もし、イラクのクルド自治政府に独立の動きが本格化した場合、直接的な影響を受けるのがトルコでしょう。
トルコには前出のように1000万人を超すクルド人が暮らすだけでなく、トルコ政府がテロ組織として攻撃を加えているクルド人独立を掲げるクルド労働者党(PKK)が存在します。
トルコ政府としては、国内クルド人の分離独立運動に火がつく事態は何としても避けたいところです。

【「自分が金づちならば、急(せ)いてよい。金床(かなとこ)なら耐え忍べ」】
上記のような中東各国に大きな影響を与えるクルド人の情勢について、内戦状態にあるシリア関連の動きが注目されています。

****シリアのクルド人 したたかに、じっと機を待つ****
「アラブの春」によって、中東イスラム世界では「ムスリム同胞団」と「□□□□」が台頭した……。
後世の歴史書にこんな記述があったとすれば、空白の中はどうなるだろうか。内戦状態の続くシリア問題を見ていると、「クルド人」ではないかという気がする。

反体制派の中核組織シリア国民評議会は6月、新たなトップにスウェーデン在住のクルド人歴史学者アブドルバセト・シーダ氏(56)を選んだ。反体制派の主体はスンニ派アラブ人だが、アサド政権を打倒するには、キリスト教徒やクルド人など少数派との連携が欠かせない。内輪もめが続くなか、橋渡し役の議長として、白羽の矢が立った。

「国を持たない中東の民」クルド人は独自の言語を持ち、イラン、イラク、シリア、トルコの山間部などに住む少数民族である。シリアでは北部を中心に人口の約1割、約250万人いる。昨年4月、アサド大統領が急きょ大統領令を出すまで、うち約30万人には市民権(国籍)すら与えられていなかった。

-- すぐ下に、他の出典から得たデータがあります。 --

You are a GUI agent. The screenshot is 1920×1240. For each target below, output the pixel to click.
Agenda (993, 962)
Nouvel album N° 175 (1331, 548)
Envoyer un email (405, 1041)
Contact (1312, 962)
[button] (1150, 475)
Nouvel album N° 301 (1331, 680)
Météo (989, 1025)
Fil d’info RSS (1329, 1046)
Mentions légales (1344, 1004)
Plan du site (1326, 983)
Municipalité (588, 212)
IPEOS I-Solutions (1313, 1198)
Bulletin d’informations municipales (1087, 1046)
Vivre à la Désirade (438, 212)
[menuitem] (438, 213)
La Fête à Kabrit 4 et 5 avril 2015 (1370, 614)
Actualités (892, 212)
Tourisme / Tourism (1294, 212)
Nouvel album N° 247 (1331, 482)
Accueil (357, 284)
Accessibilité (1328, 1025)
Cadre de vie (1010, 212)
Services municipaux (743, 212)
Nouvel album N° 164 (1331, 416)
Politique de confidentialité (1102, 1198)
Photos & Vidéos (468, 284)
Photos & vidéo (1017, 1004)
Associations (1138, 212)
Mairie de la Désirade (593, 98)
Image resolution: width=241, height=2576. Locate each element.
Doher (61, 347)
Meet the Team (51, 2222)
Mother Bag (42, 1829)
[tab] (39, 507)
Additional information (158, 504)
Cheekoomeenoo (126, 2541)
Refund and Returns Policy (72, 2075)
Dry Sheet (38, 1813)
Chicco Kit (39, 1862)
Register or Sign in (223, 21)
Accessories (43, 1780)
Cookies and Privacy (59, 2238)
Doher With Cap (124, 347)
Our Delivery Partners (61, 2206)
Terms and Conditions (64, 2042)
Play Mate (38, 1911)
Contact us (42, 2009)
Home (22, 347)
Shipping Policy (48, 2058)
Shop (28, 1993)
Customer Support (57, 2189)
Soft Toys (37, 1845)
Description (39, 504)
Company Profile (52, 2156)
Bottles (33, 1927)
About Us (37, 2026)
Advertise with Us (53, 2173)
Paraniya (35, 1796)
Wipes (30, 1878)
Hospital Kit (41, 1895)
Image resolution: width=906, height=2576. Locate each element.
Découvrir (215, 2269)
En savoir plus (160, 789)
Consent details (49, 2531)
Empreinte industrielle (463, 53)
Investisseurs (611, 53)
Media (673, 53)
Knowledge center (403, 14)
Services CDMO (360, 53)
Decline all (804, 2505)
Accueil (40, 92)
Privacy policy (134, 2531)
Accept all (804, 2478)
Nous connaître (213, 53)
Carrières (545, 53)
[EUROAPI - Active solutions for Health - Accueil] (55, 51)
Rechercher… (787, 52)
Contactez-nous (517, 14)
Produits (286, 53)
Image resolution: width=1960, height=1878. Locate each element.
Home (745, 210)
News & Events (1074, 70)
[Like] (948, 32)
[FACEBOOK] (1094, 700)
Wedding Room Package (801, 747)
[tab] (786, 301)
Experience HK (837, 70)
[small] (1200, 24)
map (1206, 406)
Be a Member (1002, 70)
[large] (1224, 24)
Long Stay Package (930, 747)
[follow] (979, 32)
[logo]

今月初めのパリ。反体制派を支援する欧米主導の「友人会合」の後、シーダ氏にクルド問題の対応を聞くと「評議会とクルド人側との相違はとても小さいものだ。クルド人の権利を認め(言語などを)特別扱いすることは、評議会も認めている」と答えた。

シリアのクルド人は昨年3月に始まった民主化要求にあえて沈黙を保ってきた。政権が存続すれば、「革命」に積極的に参加しなかったことで報賞を得る。打倒されれば、民主化のなかで権利の拡大が期待できる。
クルドのことわざは言う。「自分が金づちならば、急(せ)いてよい。金床(かなとこ)なら耐え忍べ」

彼らが思い描くモデルは自治区をつくり、権利を拡大したイラクのクルドだ。旧フセイン政権は、対イラン戦争末期の1988年、北部ハラブジャで、イランに協力したとして自国住民のクルド人に化学兵器を浴びせた。独裁が倒れた後の宗派・民族バランスの中でクルド人は権利を拡大、イラク国家の大統領、外相ポストまでおさえた。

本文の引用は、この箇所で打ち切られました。